In most web applications, handling the download of a file is fairly standard: the application receives a download request, say GET /item/1, determines whether the download is permitted, and, if allowed, copies the data into the response. For most Hydra applications that means copying data out of Fedora. There are two problems with that in our situation, especially when downloading large files. First, it ties up the application instance by making it babysit a download. This is a big deal for us since our application is in Ruby and each application instance is precious. Second, our default application server, Unicorn, will kill requests that take longer than 30 seconds to complete.
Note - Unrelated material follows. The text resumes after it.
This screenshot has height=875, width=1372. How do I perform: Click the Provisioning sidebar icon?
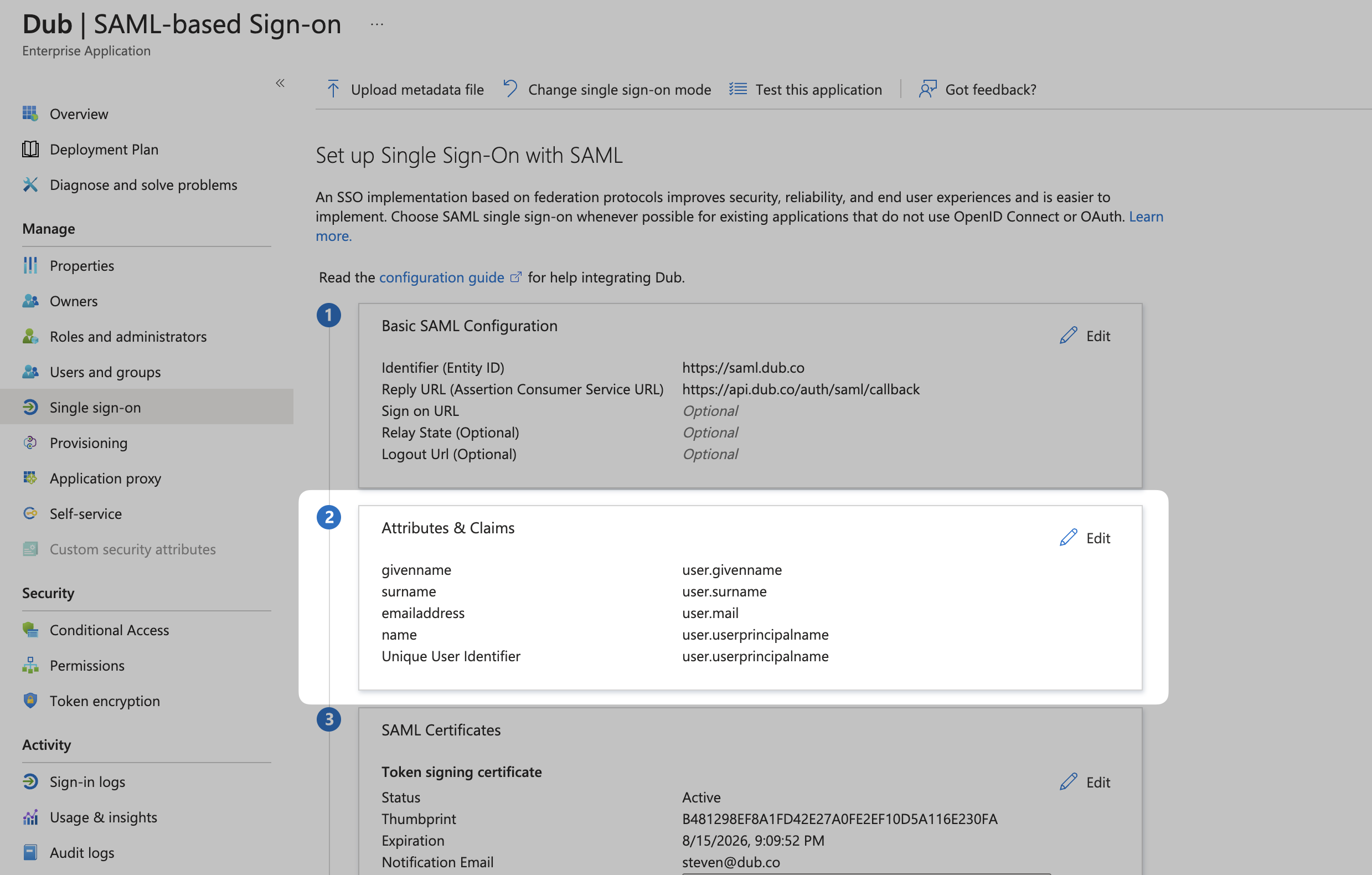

Downloading a large file, especially to clients with poor internet connections, can easily take longer than that to complete, and end up killed.
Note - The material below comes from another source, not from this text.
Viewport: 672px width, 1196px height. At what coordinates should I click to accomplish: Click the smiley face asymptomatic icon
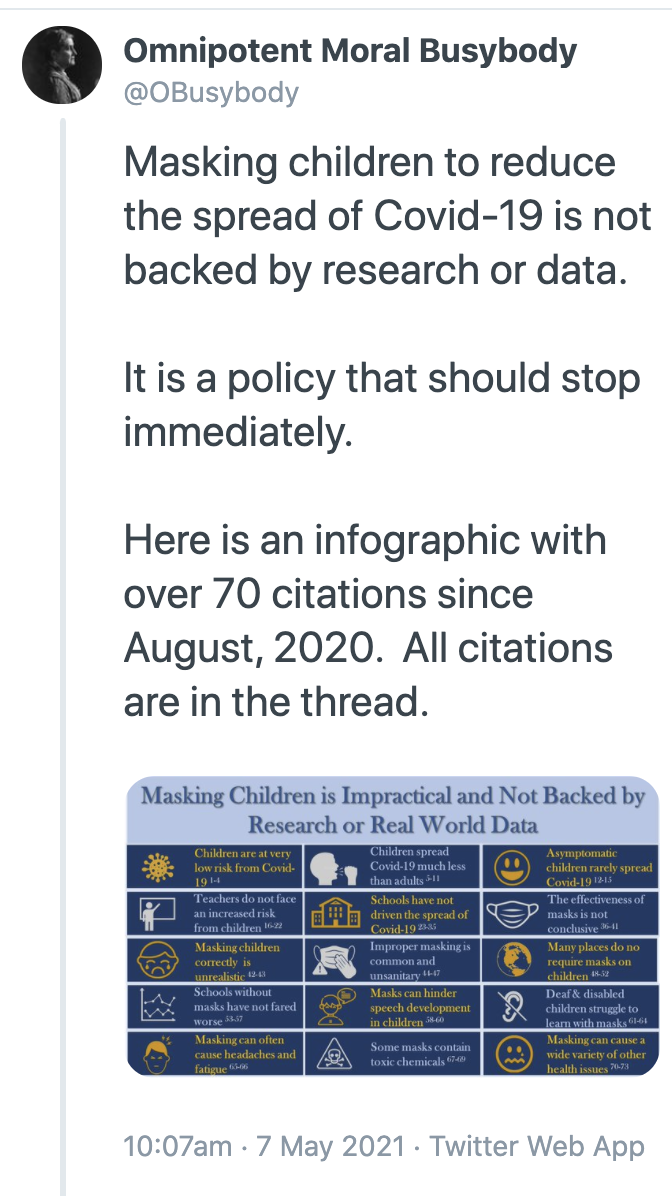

We solved it by moving the second piece of the download request—the copying of bits from Fedora to the response—to a second, non-Ruby, download application. Download requests still begin with the Ruby Hydra application determining whether the download is allowed. If it is, the copying of bits is handed off to our download proxy app. We can do this in a way that is transparent to the client since we front everything with Nginx, and use a special Nginx directive to do the hand-off. (As far as I’m aware, Apache does not have a similar capability).
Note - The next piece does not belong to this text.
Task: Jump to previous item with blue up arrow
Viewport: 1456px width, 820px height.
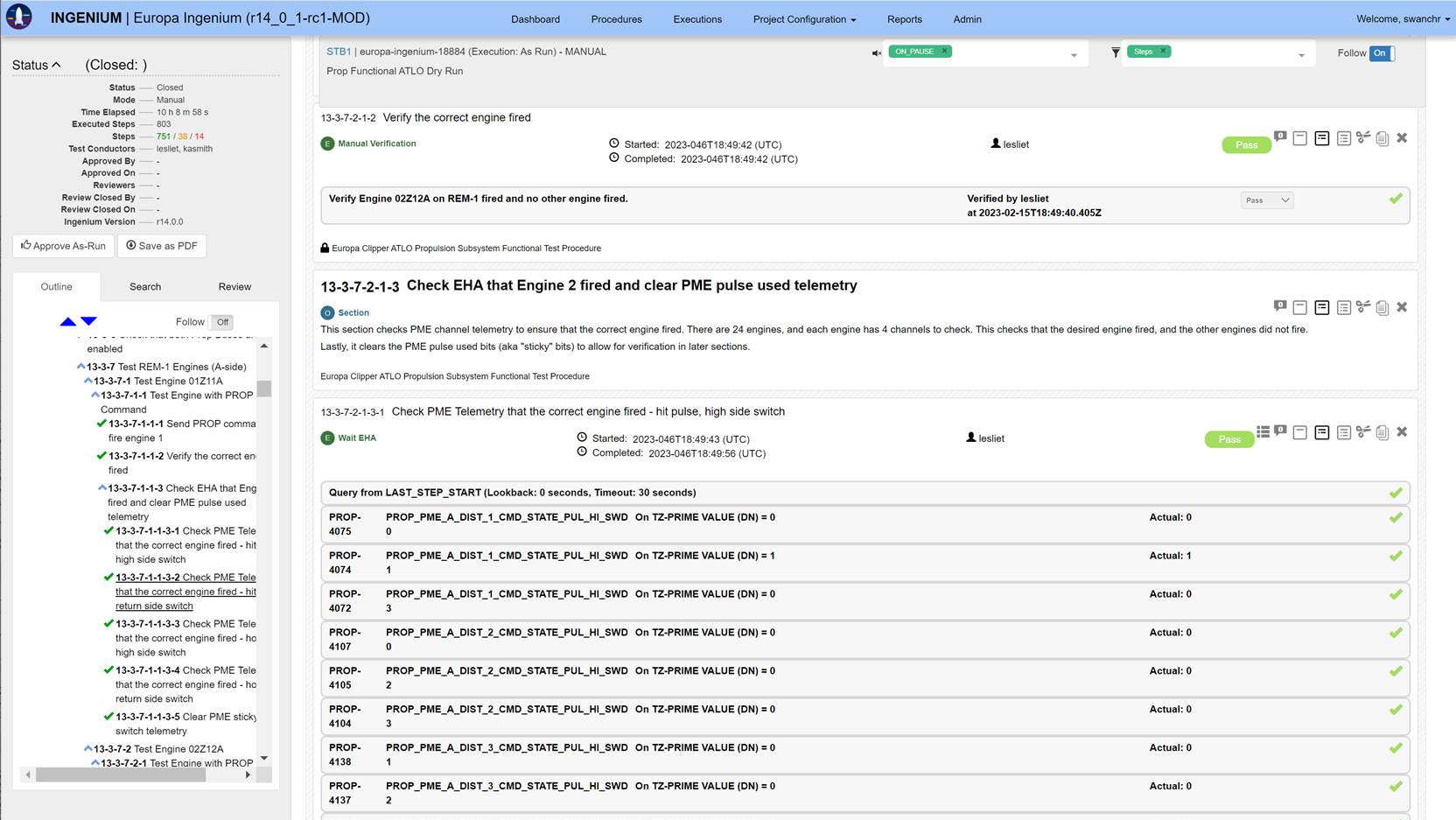Action: [67, 322]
The hand-off takes care of both of our problems with the original setup. The Ruby application code only spends as much time as it takes to do the authorization on the request, allowing that application instance to process other requests without waiting for the download to finish. Second, our download proxy doesn’t have a 30 second timeout like our Ruby Unicorn workers, and will not kill a download taking longer than that.

This post describes how we did this in exhaustive detail. I hope other people find it useful and implement similar designs. There are three pieces to it: our download application, configuring Nginx, and altering the Hydra application.

Download Proxy Application

We made a tiny Go application to set the correct response headers and proxy content from Fedora. We named the app disadis, and it was one of our pilot Go projects. When we did this in 2014, as well as today, we are using Fedora 3.x. (I would expect setting this up to use Fedora 4 to be similar.) I would also like to note that it is probably possible to remove the application all together and have Nginx talk with Fedora directly. We decided having the application gave us more control over the response.

The application listens on port 4000 for requests of the form /{id}. When a request happens, the program gets the datastream contents of /objects/und:{id}/datastreams/content/content from Fedora using a configured fedora user and password; it sets the headers to have the correct filename; and streams the content back to the client.

We run the Ruby code and the Go code as two separate applications on the server. A schematic of the request process would look like this.

Client ---> Nginx ----> Ruby
                  \---> Go   ---> Fedora

Nginx Configuration

The hand-off uses the Nginx X-Acell-Redirect directive, which lets an application do an internal redirect to another one, completely invisible to the client, who sees only the final response to the request.

We created an internal location in our Nginx configuration for the proxy application. Here is the relevant configuration section:

location ^~ /download-content/ {
    proxy_intercept_errors on;
    error_page 401 403 404 500 = @app;
    proxy_set_header Host              $host;
    proxy_set_header X-Real-IP         $remote_addr;
    proxy_set_header X-Forwarded-For   $proxy_add_x_forwarded_for;
    proxy_set_header X-Forwarded-Proto $http_x_forwarded_proto;
    proxy_redirect   off;
    proxy_buffering  off;

In this block we set up the path /download-content/ as an internal route. The specific route is not particularly important, so long as the Ruby application redirects to it. Being an internal route is important, since it means Nginx will not allow clients to request resources from it directly; the only way to arrive here is via an internal redirection. The block then says that all errors should be handled by the application, and disables buffering the response, which is important for streaming downloads. Finally, it specifies localhost:4000 to handle all requests to this path. Because of the trailing slash on the proxy_pass directive, when the redirect happens, Nginx will strip off the initial /download-content/, so internal redirects to /download-content/12345 will become requests to localhost:4000/12345. Finally, localhost:4000 is where our download proxy is listening.

Changes to Ruby Application

When the Ruby application wants to start a download, it returns a response with the header X-Accel-Redirect set to the path to redirect to. In our case that path is /download-content/{id}. Since the response body is not important, we only send back a head request. The code is similar to the following.

if download_proxying_enabled?
  response.headers['X-Accel-Redirect'] = "/download-content/#{asset.noid}"
  head :ok

This section determines whether the proxy application is being used (e.g., we don’t necessarily use it on local development). If it is, then we are then we invoke the Nginx internal redirect and return. Nginx handles it from here by then forwarding the redirected request to the download application.

This is an extremely useful design, and I hope others in the Hydrasphere will also find it useful.